Еще в детстве Керен выработала в себе невероятное терпение — не раз видели, как она часами сидела, держа на ладони хлебные крошки, не шевелясь и даже не моргая, так что птицы без страха слетались, чтобы поклевать у нее из рук. Так же терпеливо она приручала сейчас Тэлию — тут, словно невзначай, роняя слово, там — незаметно подбадривая. Она была уверена: если кто-то преследует ребенка, рано или поздно она узнает об этом.

Бывали моменты, когда Керен проклинала правила этикета, которые соблюдали те, кто одарен мыслечувствием. Если бы не налагаемые им ограничения, она бы давно прочла, что беспокоит ребенка. В крайнем случае, если бы это не удалось ей самой, нашлись бы мастера, способные проникнуть за любой щит.
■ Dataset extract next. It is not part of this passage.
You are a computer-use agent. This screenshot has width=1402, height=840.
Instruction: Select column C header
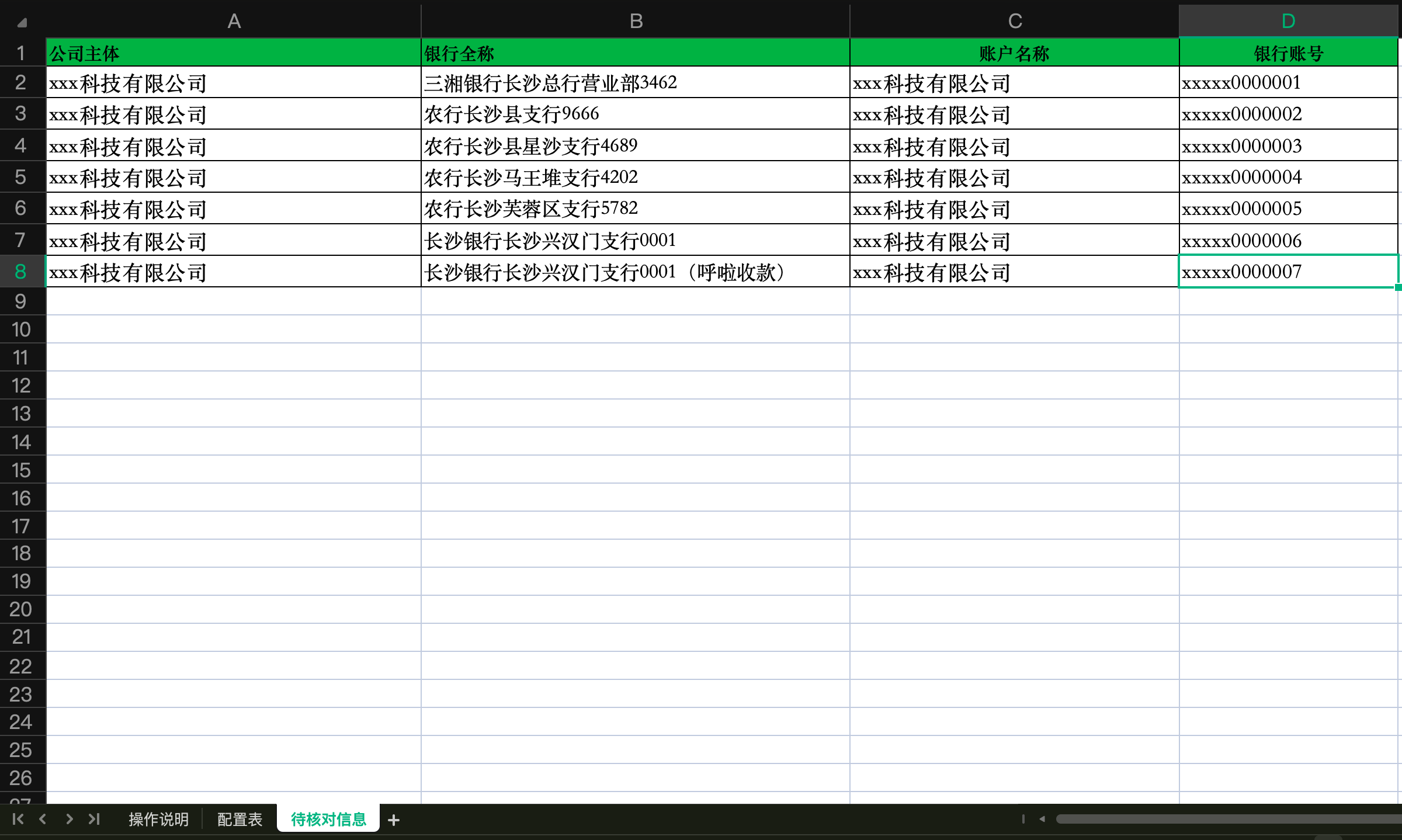pos(1015,21)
Но правила этикета для того и существовали, чтобы предотвратить такого рода вмешательство; запрещалось просто взять и безжалостно обнажить мысли другого, из каких бы добрых побуждений ты не исходил. Если бы девочка случайно позволила чему-либо проскользнуть — тогда другое дело. К несчастью, Тэлия слишком хорошо отгородилась от всего мира. Не приходилось особенно надеяться и на то, что кто-то другой, более талантливый, чем Керен, ненароком что-либо «услышит»: отстраненность Тэлии воспринималась всеми как стремление к уединению, и, как таковое, уважалась.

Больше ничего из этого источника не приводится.